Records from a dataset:
#####
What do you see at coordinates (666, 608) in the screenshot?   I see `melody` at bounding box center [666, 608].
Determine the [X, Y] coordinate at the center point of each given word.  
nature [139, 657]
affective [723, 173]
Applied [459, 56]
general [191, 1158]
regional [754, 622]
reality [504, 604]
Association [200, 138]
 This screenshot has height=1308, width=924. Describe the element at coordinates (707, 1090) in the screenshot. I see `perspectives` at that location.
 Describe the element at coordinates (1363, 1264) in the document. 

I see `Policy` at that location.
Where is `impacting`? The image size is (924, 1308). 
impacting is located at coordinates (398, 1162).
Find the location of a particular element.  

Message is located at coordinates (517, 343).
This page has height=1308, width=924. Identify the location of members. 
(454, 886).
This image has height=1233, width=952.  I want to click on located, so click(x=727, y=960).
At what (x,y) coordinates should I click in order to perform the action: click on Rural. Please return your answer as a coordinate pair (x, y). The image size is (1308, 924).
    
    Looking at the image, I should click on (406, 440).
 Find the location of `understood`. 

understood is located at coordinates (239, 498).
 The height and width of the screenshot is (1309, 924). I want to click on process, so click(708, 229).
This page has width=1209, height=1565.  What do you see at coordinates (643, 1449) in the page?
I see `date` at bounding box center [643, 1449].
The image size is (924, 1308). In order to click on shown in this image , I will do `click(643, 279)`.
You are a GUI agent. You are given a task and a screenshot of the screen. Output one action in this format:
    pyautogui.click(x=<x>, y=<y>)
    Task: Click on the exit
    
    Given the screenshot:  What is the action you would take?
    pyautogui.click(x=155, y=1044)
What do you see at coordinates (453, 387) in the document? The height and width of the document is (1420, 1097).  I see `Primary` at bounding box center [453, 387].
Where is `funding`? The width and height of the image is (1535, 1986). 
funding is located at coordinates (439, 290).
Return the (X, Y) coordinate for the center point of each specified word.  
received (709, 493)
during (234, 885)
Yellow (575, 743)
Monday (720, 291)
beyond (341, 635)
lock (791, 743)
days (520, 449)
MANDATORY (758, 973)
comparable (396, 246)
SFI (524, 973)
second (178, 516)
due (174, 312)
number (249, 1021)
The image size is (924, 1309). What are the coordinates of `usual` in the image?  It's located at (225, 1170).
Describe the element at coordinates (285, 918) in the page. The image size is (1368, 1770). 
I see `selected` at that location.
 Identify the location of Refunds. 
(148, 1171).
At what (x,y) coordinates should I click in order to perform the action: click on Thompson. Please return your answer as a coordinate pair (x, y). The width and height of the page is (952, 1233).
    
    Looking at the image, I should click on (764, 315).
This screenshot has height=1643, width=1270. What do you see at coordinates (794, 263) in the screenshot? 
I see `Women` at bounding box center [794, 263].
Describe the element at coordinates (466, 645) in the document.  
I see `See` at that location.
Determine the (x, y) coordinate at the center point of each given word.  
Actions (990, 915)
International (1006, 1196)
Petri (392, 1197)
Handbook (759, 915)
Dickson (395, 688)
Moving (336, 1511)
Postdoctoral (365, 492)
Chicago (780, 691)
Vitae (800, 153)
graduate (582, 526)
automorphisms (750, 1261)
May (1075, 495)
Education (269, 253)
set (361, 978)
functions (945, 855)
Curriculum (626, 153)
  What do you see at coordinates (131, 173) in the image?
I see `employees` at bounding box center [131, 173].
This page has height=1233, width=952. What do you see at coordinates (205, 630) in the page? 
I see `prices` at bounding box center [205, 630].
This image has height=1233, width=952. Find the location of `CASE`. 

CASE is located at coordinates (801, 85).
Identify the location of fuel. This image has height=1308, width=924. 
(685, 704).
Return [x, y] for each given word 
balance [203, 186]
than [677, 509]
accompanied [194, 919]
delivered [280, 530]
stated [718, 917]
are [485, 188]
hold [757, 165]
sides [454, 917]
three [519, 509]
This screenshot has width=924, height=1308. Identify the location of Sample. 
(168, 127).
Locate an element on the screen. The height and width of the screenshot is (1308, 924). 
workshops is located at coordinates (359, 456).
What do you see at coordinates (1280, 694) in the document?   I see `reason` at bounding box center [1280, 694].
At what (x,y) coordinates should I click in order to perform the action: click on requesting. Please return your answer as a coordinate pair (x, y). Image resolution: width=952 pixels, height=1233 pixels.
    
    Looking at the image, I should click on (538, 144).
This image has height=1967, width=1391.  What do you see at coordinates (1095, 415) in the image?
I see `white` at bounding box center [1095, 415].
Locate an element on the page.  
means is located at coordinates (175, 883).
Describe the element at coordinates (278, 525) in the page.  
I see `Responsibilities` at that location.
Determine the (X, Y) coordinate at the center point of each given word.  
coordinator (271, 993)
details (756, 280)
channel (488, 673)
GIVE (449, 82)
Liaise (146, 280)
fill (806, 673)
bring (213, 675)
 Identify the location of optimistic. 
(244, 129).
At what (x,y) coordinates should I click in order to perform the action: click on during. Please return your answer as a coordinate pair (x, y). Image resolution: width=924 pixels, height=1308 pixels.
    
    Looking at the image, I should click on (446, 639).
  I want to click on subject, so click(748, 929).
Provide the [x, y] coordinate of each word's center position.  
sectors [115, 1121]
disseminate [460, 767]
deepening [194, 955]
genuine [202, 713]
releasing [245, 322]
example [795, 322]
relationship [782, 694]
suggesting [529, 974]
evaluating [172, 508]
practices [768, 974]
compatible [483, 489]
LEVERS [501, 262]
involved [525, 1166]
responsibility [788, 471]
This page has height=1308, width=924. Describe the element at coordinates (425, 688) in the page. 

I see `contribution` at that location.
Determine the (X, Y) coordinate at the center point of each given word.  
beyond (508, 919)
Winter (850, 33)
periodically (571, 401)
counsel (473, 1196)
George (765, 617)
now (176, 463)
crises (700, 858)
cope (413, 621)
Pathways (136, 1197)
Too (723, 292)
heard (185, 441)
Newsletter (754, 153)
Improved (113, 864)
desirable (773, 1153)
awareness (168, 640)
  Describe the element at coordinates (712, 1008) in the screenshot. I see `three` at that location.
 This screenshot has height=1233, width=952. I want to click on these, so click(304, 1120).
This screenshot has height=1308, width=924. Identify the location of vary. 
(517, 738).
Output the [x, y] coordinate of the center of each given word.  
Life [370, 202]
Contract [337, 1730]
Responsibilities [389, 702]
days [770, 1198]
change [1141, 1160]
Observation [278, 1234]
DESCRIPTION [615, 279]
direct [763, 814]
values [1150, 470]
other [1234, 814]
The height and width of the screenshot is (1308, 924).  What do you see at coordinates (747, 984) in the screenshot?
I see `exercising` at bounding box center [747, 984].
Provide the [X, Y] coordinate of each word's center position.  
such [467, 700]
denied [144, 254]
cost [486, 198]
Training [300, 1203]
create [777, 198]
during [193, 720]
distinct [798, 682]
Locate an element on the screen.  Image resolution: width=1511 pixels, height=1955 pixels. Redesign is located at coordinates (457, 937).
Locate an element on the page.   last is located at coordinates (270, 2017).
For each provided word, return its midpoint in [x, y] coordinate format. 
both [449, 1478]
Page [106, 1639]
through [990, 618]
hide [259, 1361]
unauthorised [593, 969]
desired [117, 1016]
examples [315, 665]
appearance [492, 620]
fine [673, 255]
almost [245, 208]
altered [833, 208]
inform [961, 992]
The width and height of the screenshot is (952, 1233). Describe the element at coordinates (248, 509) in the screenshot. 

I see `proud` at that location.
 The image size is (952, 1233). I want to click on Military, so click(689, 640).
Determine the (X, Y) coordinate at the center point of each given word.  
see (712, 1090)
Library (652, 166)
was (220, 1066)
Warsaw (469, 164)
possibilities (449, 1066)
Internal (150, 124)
#####
WHAT IS NEEDED
Return the rows above verbatim, starting at the line with "desirable (773, 1153)" and continuing through the line with "change [1141, 1160]", both of those lines included.

ANSWER IN FULL
desirable (773, 1153)
awareness (168, 640)
  Describe the element at coordinates (712, 1008) in the screenshot. I see `three` at that location.
 This screenshot has height=1233, width=952. I want to click on these, so click(304, 1120).
This screenshot has height=1308, width=924. Identify the location of vary. 
(517, 738).
Output the [x, y] coordinate of the center of each given word.  
Life [370, 202]
Contract [337, 1730]
Responsibilities [389, 702]
days [770, 1198]
change [1141, 1160]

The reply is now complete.